--- begin GIVEN TEXT ---

Right, so I’ve had my MacBook Pro for over a week now and I must say, it works great. Really, really great. Maybe it’s because I’m comparing it to my four-year-old Dell laptop but still, it’s nice to not wait over a minute for startup and having to close background applications for the more demanding programs (I used to have to close McAfee and Samurize everytime I wanted to play games). The transition is not all smooth, of course, and I miss some aspects of Windows but overall, I must say I’m loving my Mac.
Several things/issues that I’ve encountered:
· Transferring files from my PC to my MacBook Pro went without much trouble, thanks to my 320 GB external hard drive. Moving the iTunes library between the computers went alright, thankfully. I used to transfer iTunes between PC’s and that just involves replacing the whole iTunes folder with the one containing your music (I used iTunes to manage my music files, so all the files are located in the iTunes folder instead of scattered all over the computer). However, I found that this doesn’t work when I transferred my music from PC to Mac. So what I did instead was to transfer the iTunes Music folder (just the subfolder containing the music, not the parent folder with the library files and everything) to my MacBook Pro. Then I transferred the iTunes Library.itl file and rename it to just iTunes Library, without the itl extension.
I found that this method retains my original playlists and play count (which is the most important thing). However, it doesn’t keep the album art. This is not a problem though, since I just made iTunes re-download the album arts from the iTunes Store. That took care of most of them. For album arts that aren’t available from iTunes, well, I made a habit of keeping them in the album folder itself, so I just looked for and re-added them manually. It’s just a bit of a hassle but not that much of a deal, since my play count is what matters most and if that’s intact, then it’s fine.
I found the above method in the comments section of the Lifehacker website. I don’t have the link now but thanks to whoever suggested it.
· Since I’m switching from a 17” to a 15” laptop, the smaller screen size bugged me a bit in the beginning, ESPECIALLY with the dock taking up some precious screen real estate. So I made the dock hidden, at all times. In Windows I used Launchy to launch applications and open files and folders, which explains why I hardly have anything on my desktop, and why I rarely use the Start Menu. I used a similar application, Gnome Do, while I was using Ubuntu. So of course, on my Mac, I installed Quicksilver and forgo the dock completely.

--- end GIVEN TEXT ---
--- begin DATA SECTION ---

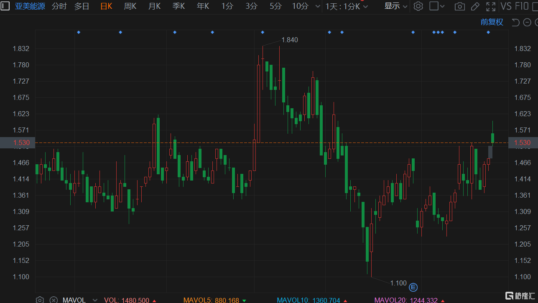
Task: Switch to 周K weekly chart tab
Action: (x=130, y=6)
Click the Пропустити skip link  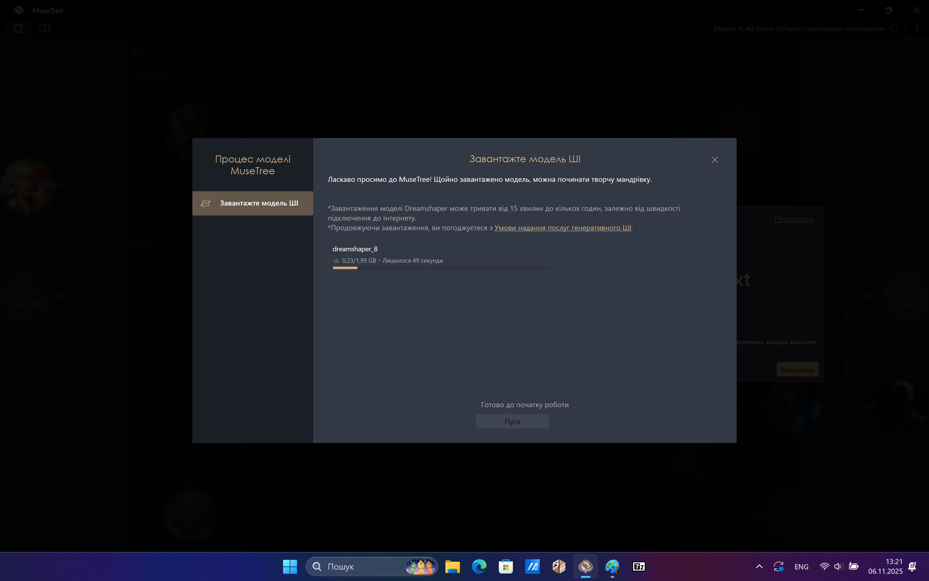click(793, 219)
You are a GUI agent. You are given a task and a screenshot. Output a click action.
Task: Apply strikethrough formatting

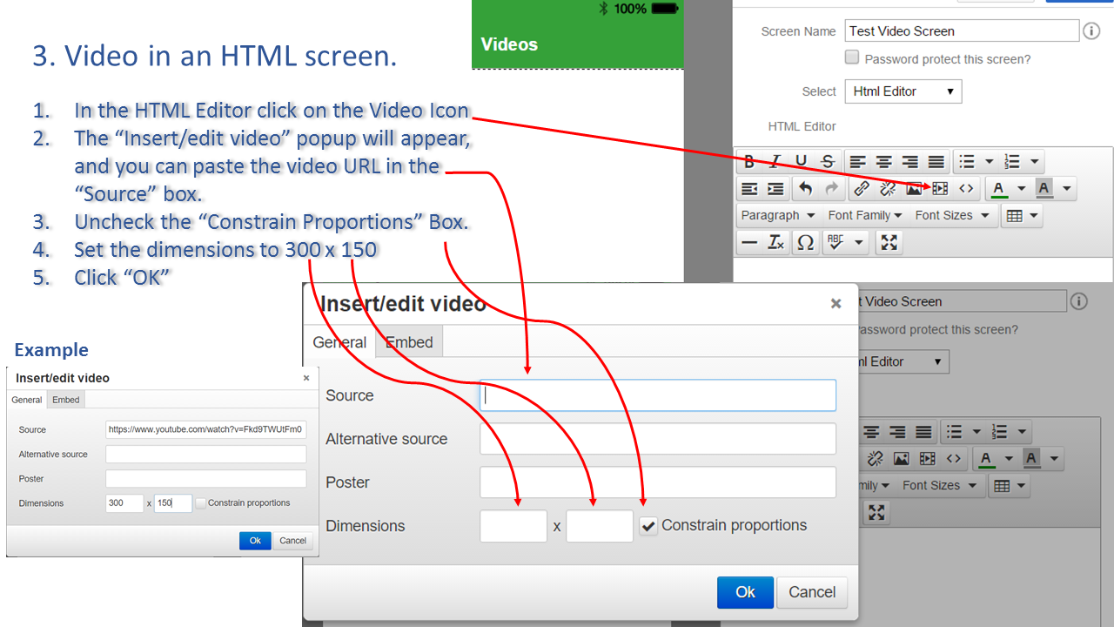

--- end DATA SECTION ---
--- begin DATA SECTION ---

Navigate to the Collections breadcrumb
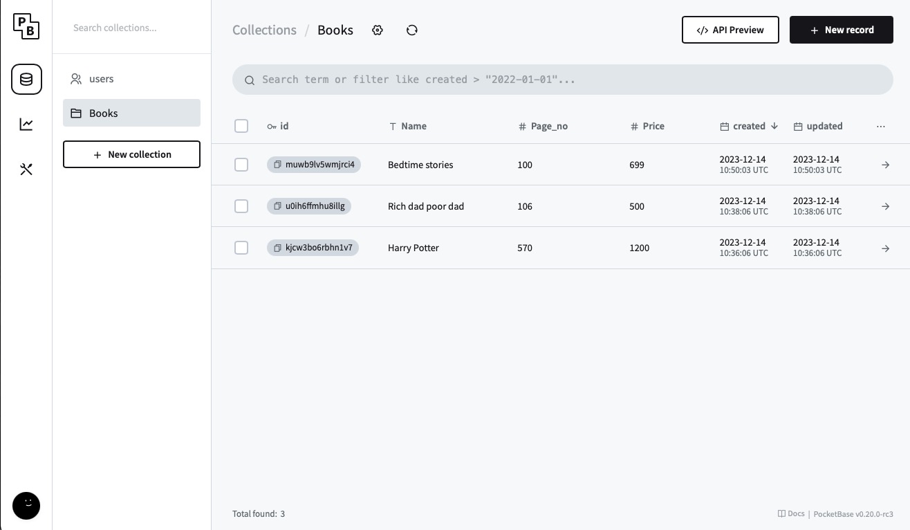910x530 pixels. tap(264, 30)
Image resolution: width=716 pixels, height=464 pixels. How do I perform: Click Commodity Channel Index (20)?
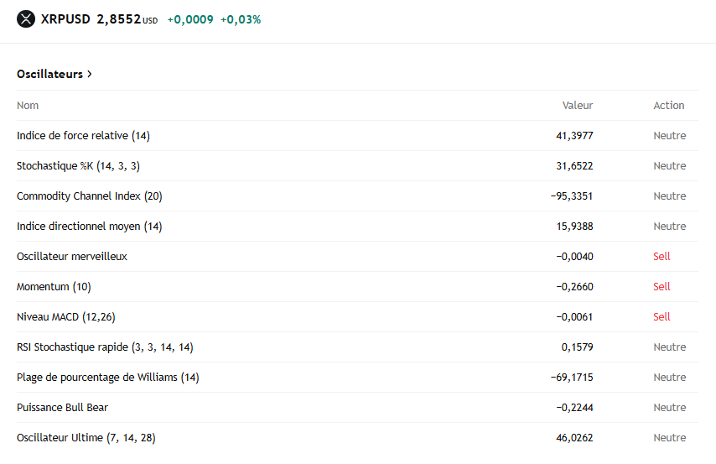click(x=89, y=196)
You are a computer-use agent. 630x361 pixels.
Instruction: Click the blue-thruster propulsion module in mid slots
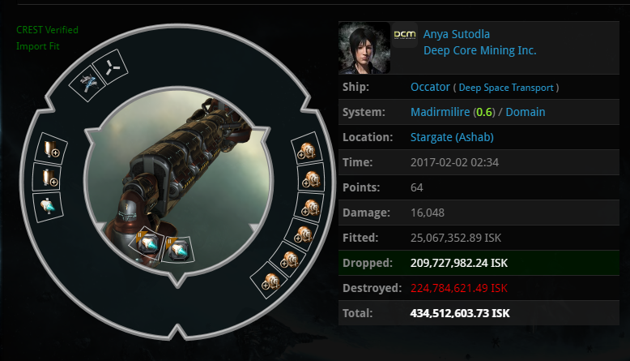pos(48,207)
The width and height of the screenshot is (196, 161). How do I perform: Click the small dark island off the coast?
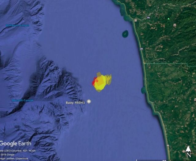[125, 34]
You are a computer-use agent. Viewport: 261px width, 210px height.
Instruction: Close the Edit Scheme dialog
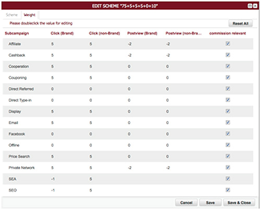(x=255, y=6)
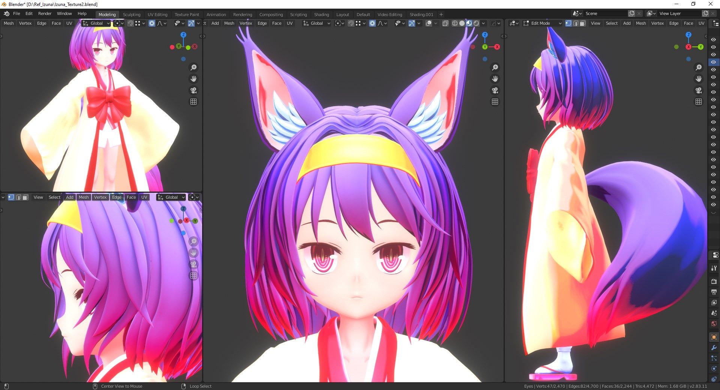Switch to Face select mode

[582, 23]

--- end DATA SECTION ---
--- begin DATA SECTION ---

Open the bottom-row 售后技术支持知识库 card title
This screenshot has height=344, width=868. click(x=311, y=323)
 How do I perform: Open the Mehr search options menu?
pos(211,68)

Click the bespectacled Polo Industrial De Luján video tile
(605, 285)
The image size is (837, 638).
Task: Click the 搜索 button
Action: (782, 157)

--- end DATA SECTION ---

INSTRUCTION A
Answer these questions from the MacBook Pro post:
(i) How old was the Dell laptop?
(ii) What was the size of the external hard drive?
(iii) Which application was installed on the Mac in place of the dock?
INSTRUCTION B
Transcribe the MacBook Pro post from "Right, so I’ve" to "loving my Mac.".
INSTRUCTION C
Rewrite the paragraph of the MacBook Pro post that begins "I found that this method retains" as a short list, keeping its main facts.
Use only the MacBook Pro post, not the records.

EXPECTED OUTPUT A
(i) Four years old.
(ii) 320 GB.
(iii) Quicksilver.

EXPECTED OUTPUT B
Right, so I’ve had my MacBook Pro for over a week now and I must say, it works great. Really, really great. Maybe it’s because I’m comparing it to my four-year-old Dell laptop but still, it’s nice to not wait over a minute for startup and having to close background applications for the more demanding programs (I used to have to close McAfee and Samurize everytime I wanted to play games). The transition is not all smooth, of course, and I miss some aspects of Windows but overall, I must say I’m loving my Mac.

EXPECTED OUTPUT C
- The method kept the original playlists and play count, which mattered most.
- It did not keep the album art.
- iTunes re-downloaded most of the album art from the iTunes Store.
- Album art not available from iTunes had been kept in each album folder, so it was found and re-added by hand.
- This was a bit of a hassle but not a big deal, since the play count stayed intact.